Editorial
As the late Gilda Radner loved to say on NBC’s Saturday Night Live, “It’s always something.” It sure is, as the headlines in today’s media grace their front pages with news of the pandemic coming to an end while inflation starts its own cycle. (The coronavirus might actually be officially over were it not for the needle-phobic among us.)
However, just when that nightmare is sliding into history, along comes something we haven’t experienced in many years thanks to the Fed and Divine Providence keeping a lid on rates and prices. Coin-op old-timers know full well how this beast feeds upon itself as one product’s price goes up forcing another to follow suit. Just ask former President Jimmy Carter how galloping prices can (among other problems) cause a guy to lose his job.
According to NPR, the U.S. Dept. of Labor reported that consumer prices rose 5% for the 12-month period ending in May, topping the 4.2% rise seen in April.

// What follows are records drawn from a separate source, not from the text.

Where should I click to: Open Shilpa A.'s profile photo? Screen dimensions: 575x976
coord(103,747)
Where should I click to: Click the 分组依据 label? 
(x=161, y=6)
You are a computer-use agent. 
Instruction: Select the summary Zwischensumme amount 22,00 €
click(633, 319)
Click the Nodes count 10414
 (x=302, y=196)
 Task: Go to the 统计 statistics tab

That’s the sharpest increase since August of 2008 during the Great Recession. At the same time, NPR says, the economic recovery sparked by the success of the Covid vaccines has caused a surge in pent-up consumer demand for all sorts of products and entertainment after a year of home confinement. NPR says Zillionaire Warren Buffett finds us in a price-sensitive economy right now: “The economy is red hot!” says the Wizard of Omaha.
Prices of everything from new and used cars, airline tickets, rental car costs and (need I mention it?) gasoline are up. President Biden along with the Fed think (hope?) that this inflation will be short-lived and nothing like the madness of the 1970s. (NPR reminds us that the price increase from April to May was smaller than the jump from March to April and that some form of inflation is actually a positive sign that the economy is healing at long last.)

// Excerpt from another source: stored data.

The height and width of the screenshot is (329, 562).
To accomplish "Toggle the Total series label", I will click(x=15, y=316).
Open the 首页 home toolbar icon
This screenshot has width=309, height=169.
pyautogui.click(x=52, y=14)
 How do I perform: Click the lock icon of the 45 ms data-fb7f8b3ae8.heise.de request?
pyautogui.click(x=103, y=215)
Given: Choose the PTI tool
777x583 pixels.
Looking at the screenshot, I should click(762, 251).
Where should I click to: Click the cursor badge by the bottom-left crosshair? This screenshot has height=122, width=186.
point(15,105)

How this affects coin-op is yet to be discovered. We do know that our industry finds raising its play-prices exceedingly difficult. Not so much for machines and supplies, however, so maybe a little preventive buying…stocking up on things you may not need at the moment but will in due course (if you can get them)…might be in order, although the scarcity of imported products may get in the way of that. We are living and working in strange times and are writing this “script” as we go along. The Amusement Expo is on tap; hope you go to it and find out what the tom toms are really saying.